Finding the characteristic polynomial of a linear transformation of rank $2$ Let $V$ be a finite dimensional vector space, $f \in L(V)$  with rank $2$. I need some help to prove that: $$\chi_f(x)=x^{n-2}\left(x^2-\textrm{tr}(f)x+\cfrac{\textrm{tr}(f)^2}{2}-\cfrac{1}{2}\textrm{tr}(f^2)\right).$$
For example, how can we use the rank $2$?
 A: Using rank-nullity theorem, one has:
$$\dim(\ker(f))=n-2.$$
Therefore, $0$ is an eigenvalue of $f$ of multiplicity $n-2$ and $x^{n-2}\vert\chi_f$ (the algebraic multiplicity is at least the geometric one). Recall that $\chi_f$ is a monic polynomial of degree $n$, hence:
$$\chi_f=x^{n-2}(x^2+\lambda x+\mu).$$
It is know that the coefficient of degree $n-1$ in $\chi_f$ is $-\textrm{tr}(f)$, expand $\det(x\textrm{id}-f)$, whence:
$$\chi_f=x^{n-2}(x^2-\textrm{tr}(f)x+\mu).$$
One has still to find the coefficient of $n-2$ in $\chi_f$.
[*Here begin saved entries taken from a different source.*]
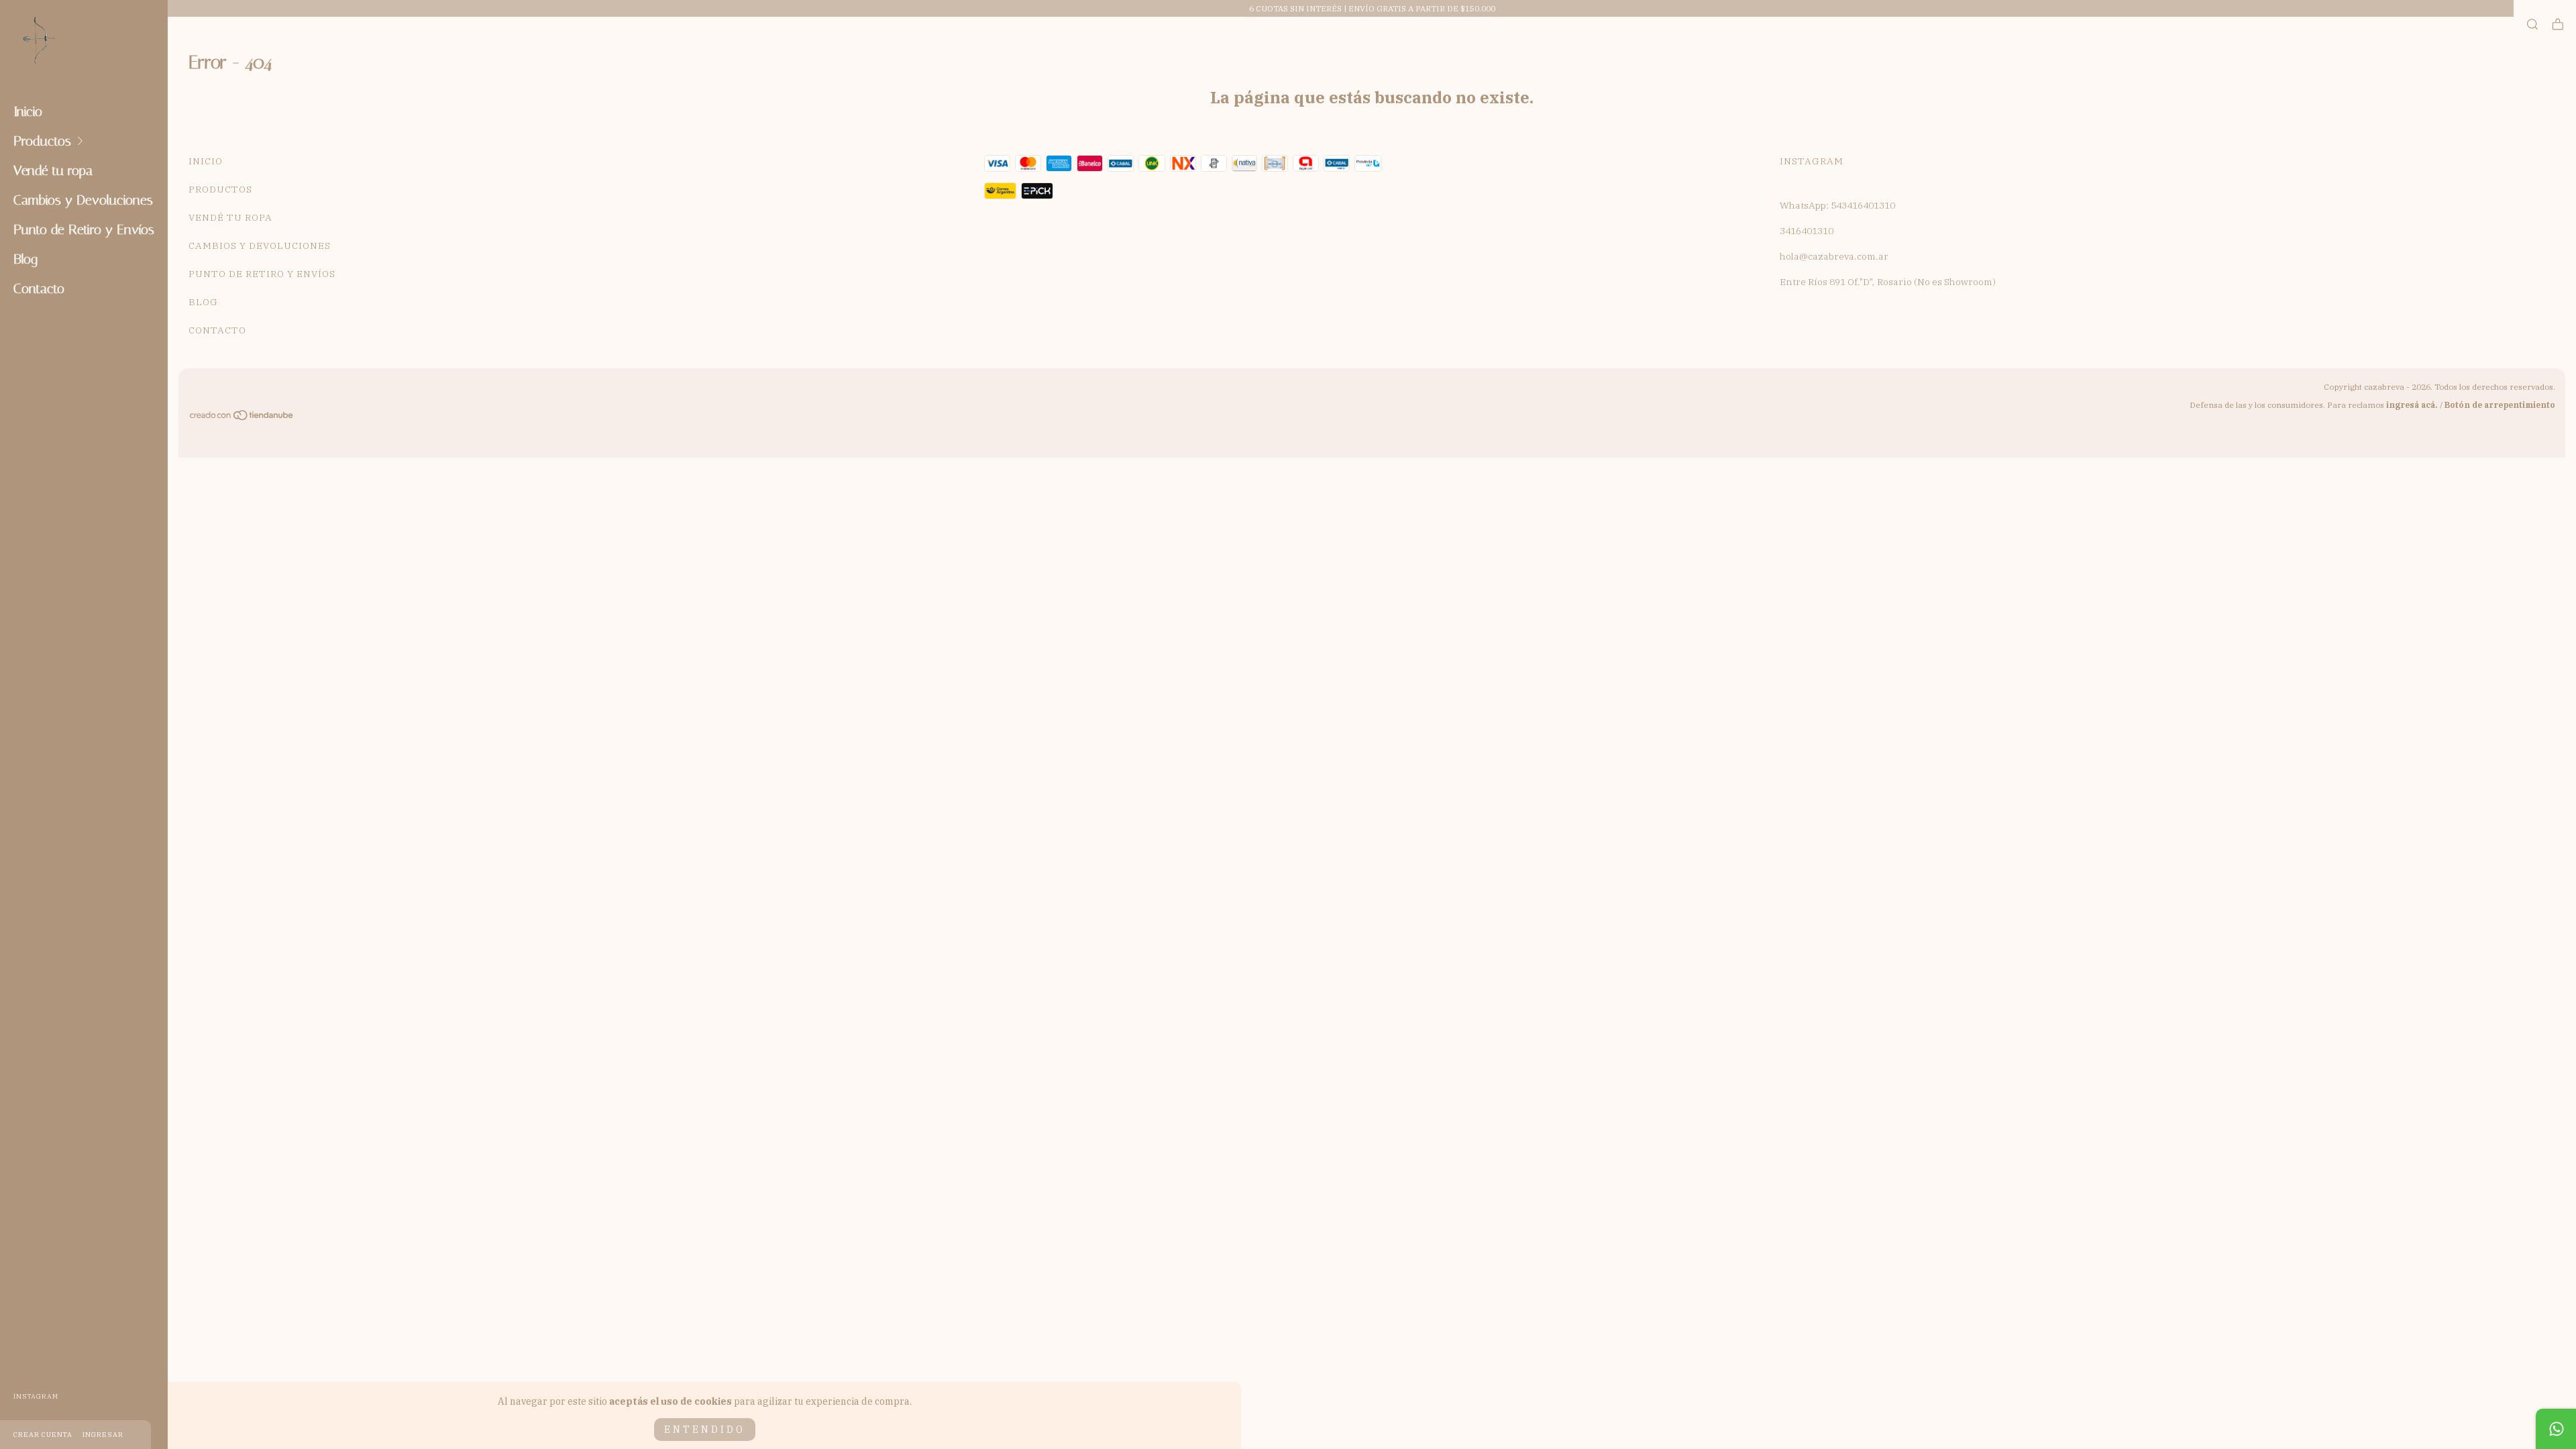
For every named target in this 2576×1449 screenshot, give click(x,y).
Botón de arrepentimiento (2500, 405)
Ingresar (103, 1434)
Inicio (27, 111)
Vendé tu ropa (53, 170)
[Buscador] (2532, 24)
Working in the splitting field of $\chi_f$, you can assume without loss of generality that $f$ is tridiagonal, then:
$$\mu=\sum_{i,j}f_{i,i}f_{j,j}.$$
Now notice that:
$$\textrm{tr}(f)^2-\textrm{tr}(f^2)=\left(\sum_{i}{f_{i,i}}\right)^2-\sum_{i}{f_{i,i}}^2=2\sum_{i,j}f_{i,i}f_{j,j}.$$
Whence the result.

If $V$ is a real vector space, you can see $f$ as a linear transformation of $V$ seen as a complex vector space, so that $\chi_f$ splits and $f$ is trigonalizable. Then, use the fact that similar endomorphisms have the same trace and characteristic polynomial. This is exactly what I have done for vector spaces over general fields.